Et si les vendeurs guettent l'arrivée de potentiels clients, d'autres, par contre, ont déjà entrepris un rude marchandage avec les clients. Des marchandages qui pour la plupart n'aboutissent pas. Car les prix des moutons sont excessivement élevés, selon les acheteurs. Trouvé sur les lieux, Sokhna Diallo, une mère de famille en quête de mouton, a fini par rebrousser chemin car n’ayant pas suffisamment d’argent pour s’offrir un bélier. «Les prix des moutons qu'on m'a proposés sont trop chers. Ces gens-là se moquent de nous. Ils proposent de petits moutons qui valent à peine 40 000 ou 50 000 F et ils veulent empocher 100 000 F à la place, alors qu'ils ne paient même pas de taxes. C'est vraiment incroyable», se désole-t-elle avant d’ajouter : «C'est pourquoi jusqu'à présent je n'ai pas acheté de mouton. Je rentre à la maison parce que je n’ai pas assez d’argent pour me payer un mouton. Je vais essayer de trouver une solution, mais il faut que le gouvernement réagisse. Parce que cela ne peut pas continuer».
«Combien, coûte ce bélier ?», lance Diouf, un autre acheteur rencontré sur place. «Pour ce mouton, il faut donner 100 000 F», rétorque le vendeur. Surpris par le prix avancé par le vendeur, Diouf lui jette sur la figure : «100 000 F tu rêves ou quoi ? 60 000 F, c'est tout ce que je peux payer». Le berger peulh de porter la réplique en confiant qu’il ne peut pas céder le bélier à moins de 90 000 F. C'est le dernier prix.
Désemparé, M. Diouf qui n’a pu s’accorder avec le vendeur explique : «Je pense que je vais rentrer bredouille. Tous les moutons que j'ai eu à demander coûtent entre 90 000 et 150 000 F. Je n'ai même pas vu de mouton de 50 000 F. J’espère que d'ici la Tabaski, les prix vont baisser pour que tout le monde puisse avoir un mouton à sacrifier le jour J».
Du côté du point de vente de Fass, le scénario est le même. Rares sont les moutons qui sont vendus à moins de 60 000 francs Cfa. Ici, les «Téfankés» cèdent d’ailleurs les bêtes à partir de 70 000 francs Cfa. Les prix pouvant même tourner autour de 500 000 francs Cfa pour les moutons de race.
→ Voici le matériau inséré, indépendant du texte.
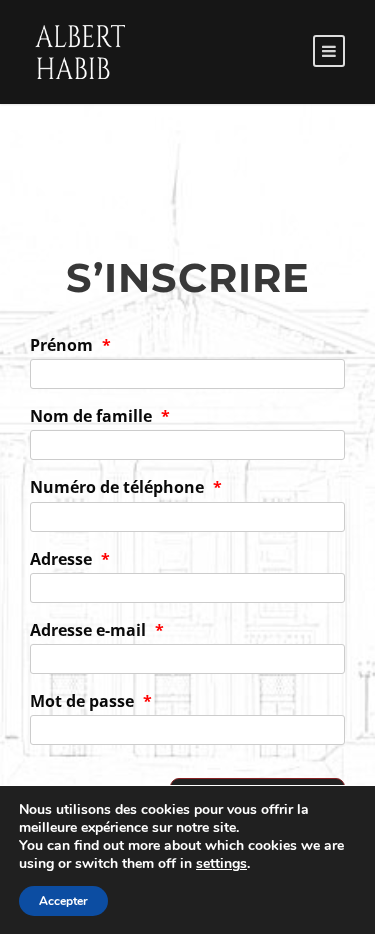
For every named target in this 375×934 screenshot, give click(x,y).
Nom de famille (100, 416)
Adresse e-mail (97, 630)
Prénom (70, 345)
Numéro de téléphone (126, 487)
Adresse (70, 559)
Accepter (63, 901)
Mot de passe (91, 701)
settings (221, 864)
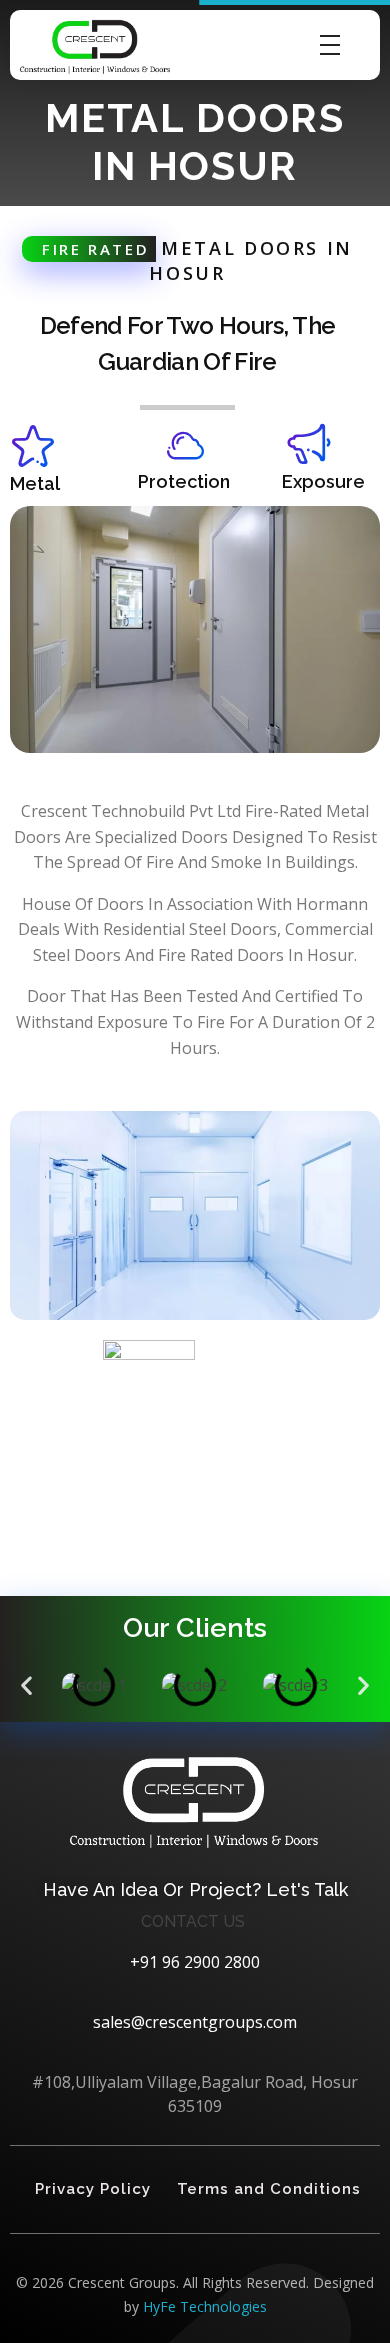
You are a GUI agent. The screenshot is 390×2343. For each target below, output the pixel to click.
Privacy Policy (93, 2189)
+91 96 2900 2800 (195, 1962)
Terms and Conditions (269, 2189)
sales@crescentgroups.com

Mais si les vendeurs qui ont inondé les abords du canal de moutons de toutes catégories cherchent par tous les moyens à convaincre les clients, ces derniers, malgré de très longs marchandages, ne parviennent pas à s’accorder avec eux. Mariama, une dame qui était en compagnie de son époux est rentrée bredouille. «Les prix des moutons à l'heure actuelle sont trop chers. Je voulais acheter un mouton, mais je rentre jusqu'à la veille de la Tabaski pour revenir acheter. J'ai marchandé avec beaucoup de vendeurs, mais c'est la même chose. Pour un tout petit mouton, ils disent 100 000 ou 90 000 F. Et c'est comme cela partout. Je suis allée au niveau de quelques points, mais les prix sont partout les mêmes», fulmine-t-elle.
À la Zone B, sur le Boulevard Dial-Diop, l’affluence est minime. Mais, ici comme à liberté 5 et à Fass, les prix restent pour le moment élevés. Ce qui fait qu’à deux jours de la Tabaski, une bonne partie des Dakarois ne dispose toujours pas de mouton pour perpétuer le sacrifice d'Abraham. Cependant, force est de noter que les prix du mouton sont aussi fonction des quartiers où se situent les points de vente. Dans les quartiers populeux de la banlieue de Dakar, les prix sont plus abordables que dans les environs des quartiers habités par des gens de la classe moyenne ou bien les quartiers huppés comme Sacré-Cœur, Almadies, etc.
Ce qui est sûr, c'est que c'est au dernier moment seulement que va se décider le vainqueur de ce jeu à l'usure entre les vendeurs et les clients. Soit les prix resteront en l'état et cela fera leurs affaires, soit ils baisseront et les acheteurs en tireront le plus grand profit.